** Exercise objective **
Set out exactly, and with nothing added, the line containing "303x237 pixels." and every line after it through the final line of the data.

** Input for this task **
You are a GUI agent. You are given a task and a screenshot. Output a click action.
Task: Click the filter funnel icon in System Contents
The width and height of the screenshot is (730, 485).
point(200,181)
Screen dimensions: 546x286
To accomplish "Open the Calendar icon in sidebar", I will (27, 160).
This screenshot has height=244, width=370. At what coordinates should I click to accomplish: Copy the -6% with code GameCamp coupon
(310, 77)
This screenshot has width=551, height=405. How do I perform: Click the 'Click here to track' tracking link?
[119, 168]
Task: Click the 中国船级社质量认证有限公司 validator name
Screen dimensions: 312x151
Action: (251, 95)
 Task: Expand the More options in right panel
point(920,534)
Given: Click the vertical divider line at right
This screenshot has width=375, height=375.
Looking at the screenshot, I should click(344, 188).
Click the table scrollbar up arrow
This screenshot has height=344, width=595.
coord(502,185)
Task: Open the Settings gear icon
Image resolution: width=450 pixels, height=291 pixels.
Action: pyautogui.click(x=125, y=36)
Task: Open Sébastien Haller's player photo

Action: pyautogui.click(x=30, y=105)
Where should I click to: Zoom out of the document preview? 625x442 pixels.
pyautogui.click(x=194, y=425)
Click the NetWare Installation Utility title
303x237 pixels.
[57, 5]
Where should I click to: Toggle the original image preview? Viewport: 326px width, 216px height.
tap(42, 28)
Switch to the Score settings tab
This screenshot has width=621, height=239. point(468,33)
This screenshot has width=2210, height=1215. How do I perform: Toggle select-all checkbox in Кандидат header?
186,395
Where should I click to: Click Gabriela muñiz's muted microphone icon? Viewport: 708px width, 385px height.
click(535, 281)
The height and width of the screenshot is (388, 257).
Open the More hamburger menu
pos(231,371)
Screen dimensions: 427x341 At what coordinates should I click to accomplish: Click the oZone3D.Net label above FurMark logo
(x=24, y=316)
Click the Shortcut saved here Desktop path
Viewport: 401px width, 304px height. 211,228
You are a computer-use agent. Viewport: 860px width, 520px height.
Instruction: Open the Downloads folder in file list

** Response to this exercise **
303x237 pixels.
[57, 5]
Where should I click to: Toggle the original image preview? Viewport: 326px width, 216px height.
tap(42, 28)
Switch to the Score settings tab
This screenshot has width=621, height=239. point(468,33)
This screenshot has width=2210, height=1215. How do I perform: Toggle select-all checkbox in Кандидат header?
186,395
Where should I click to: Click Gabriela muñiz's muted microphone icon? Viewport: 708px width, 385px height.
click(535, 281)
The height and width of the screenshot is (388, 257).
Open the More hamburger menu
pos(231,371)
Screen dimensions: 427x341 At what coordinates should I click to accomplish: Click the oZone3D.Net label above FurMark logo
(x=24, y=316)
Click the Shortcut saved here Desktop path
Viewport: 401px width, 304px height. 211,228
You are a computer-use agent. Viewport: 860px width, 520px height.
Instruction: Open the Downloads folder in file list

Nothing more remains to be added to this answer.